**ACTION ITEM:** From the line that includes "You are a computer-use" to the last line of the records that follow, copy every line exactly and nothing more, omitting pictures.

**SUPPLIED RECORDS:**
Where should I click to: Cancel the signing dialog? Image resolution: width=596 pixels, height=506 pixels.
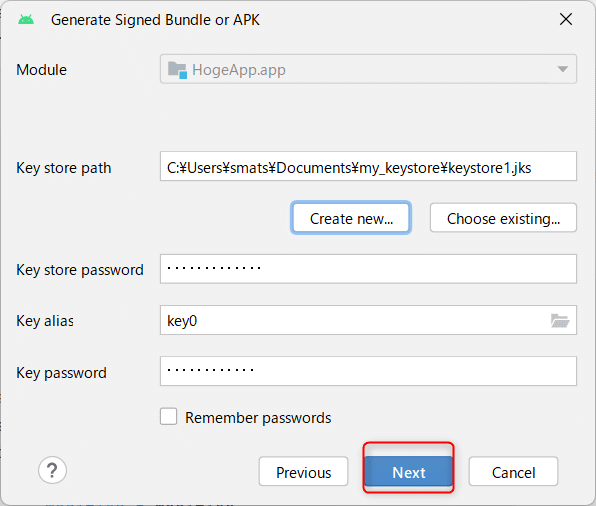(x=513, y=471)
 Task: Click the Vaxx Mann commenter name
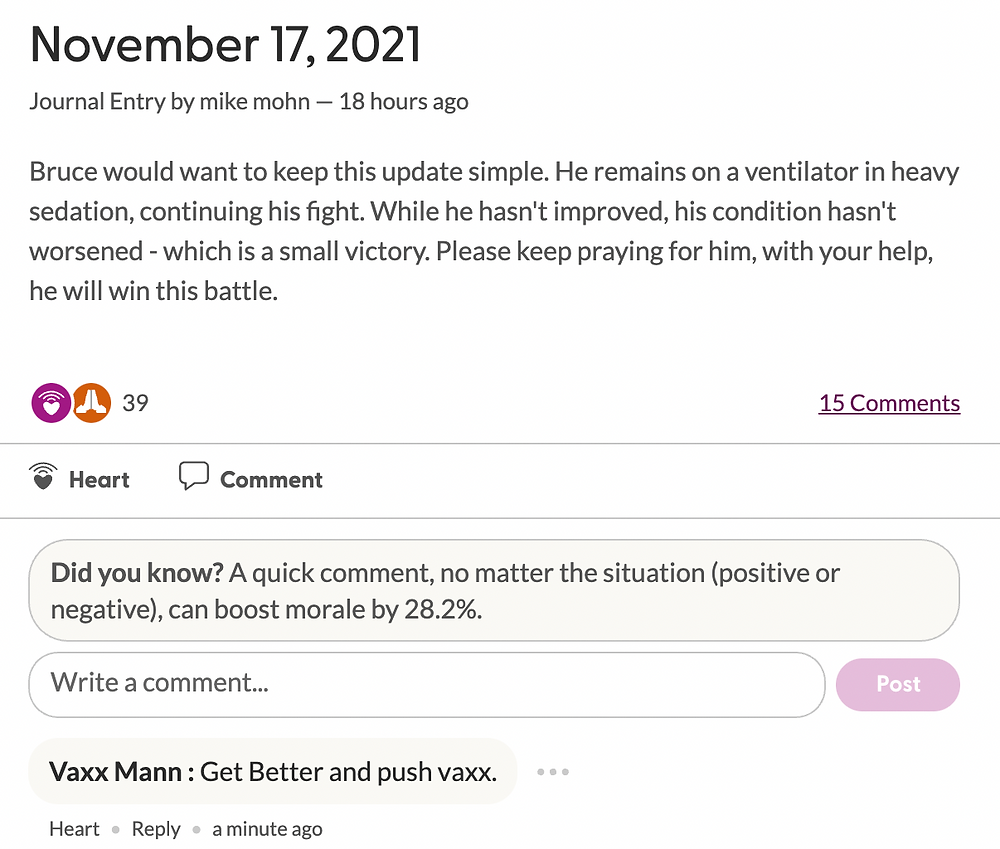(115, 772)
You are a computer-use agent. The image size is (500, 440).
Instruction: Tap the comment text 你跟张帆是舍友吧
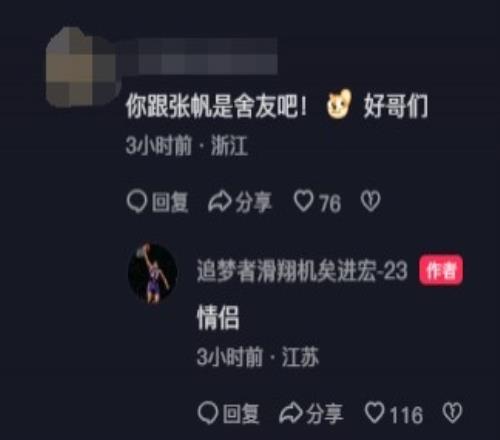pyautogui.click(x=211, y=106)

**REPLY TO THE EXERCISE:**
You are a computer-use agent. The image size is (500, 440).
Instruction: Tap the comment text 你跟张帆是舍友吧
pyautogui.click(x=211, y=106)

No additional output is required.